### Data for processing
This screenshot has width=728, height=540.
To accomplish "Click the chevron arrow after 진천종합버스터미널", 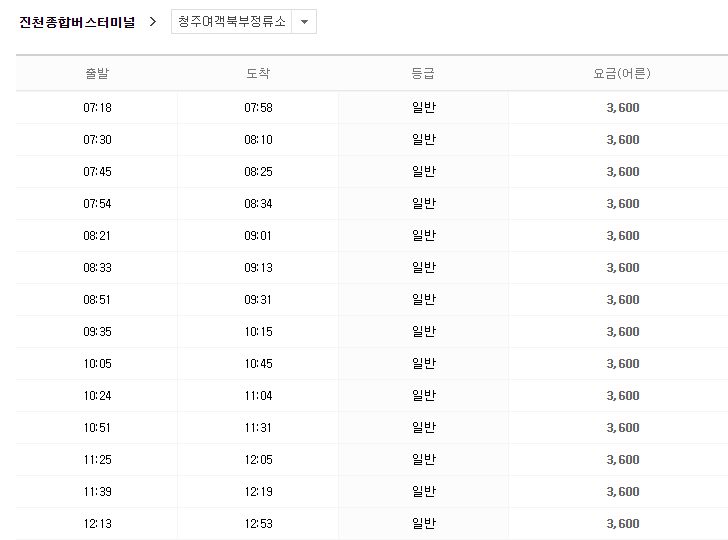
==
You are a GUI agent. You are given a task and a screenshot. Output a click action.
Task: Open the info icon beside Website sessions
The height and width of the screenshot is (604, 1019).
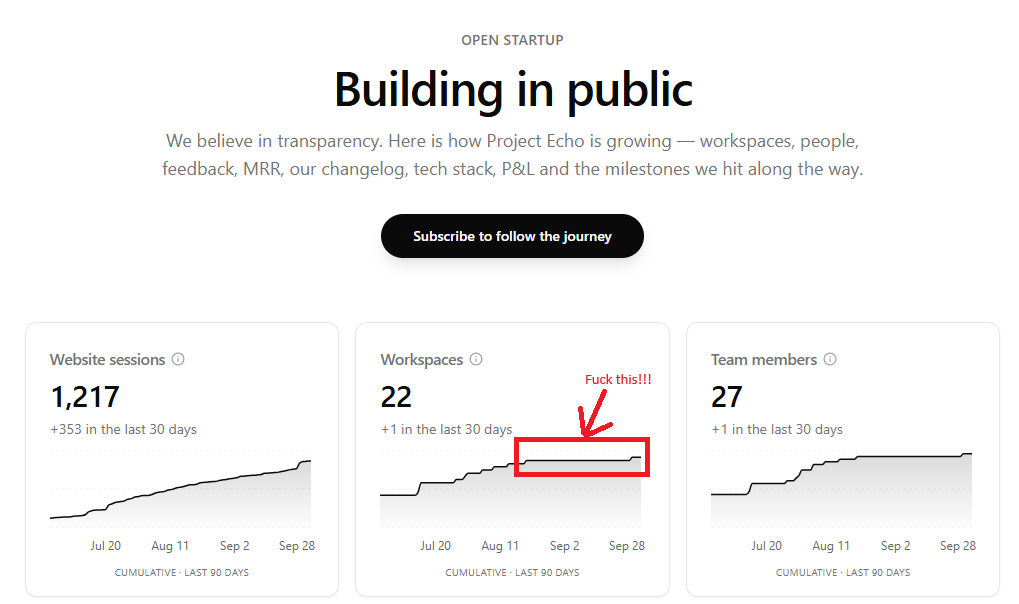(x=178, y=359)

### Instructions for the task
Turn the records from the line that contains "This screenshot has width=728, height=540." up to and including the line that contains "the chevron arrow" into a JSON list of strings, one string per line, leaving out blank lines. Omit the pictures from your answer.

### Reply
[
  "This screenshot has width=728, height=540.",
  "To accomplish \"Click the chevron arrow after 진천종합버스터미널\", "
]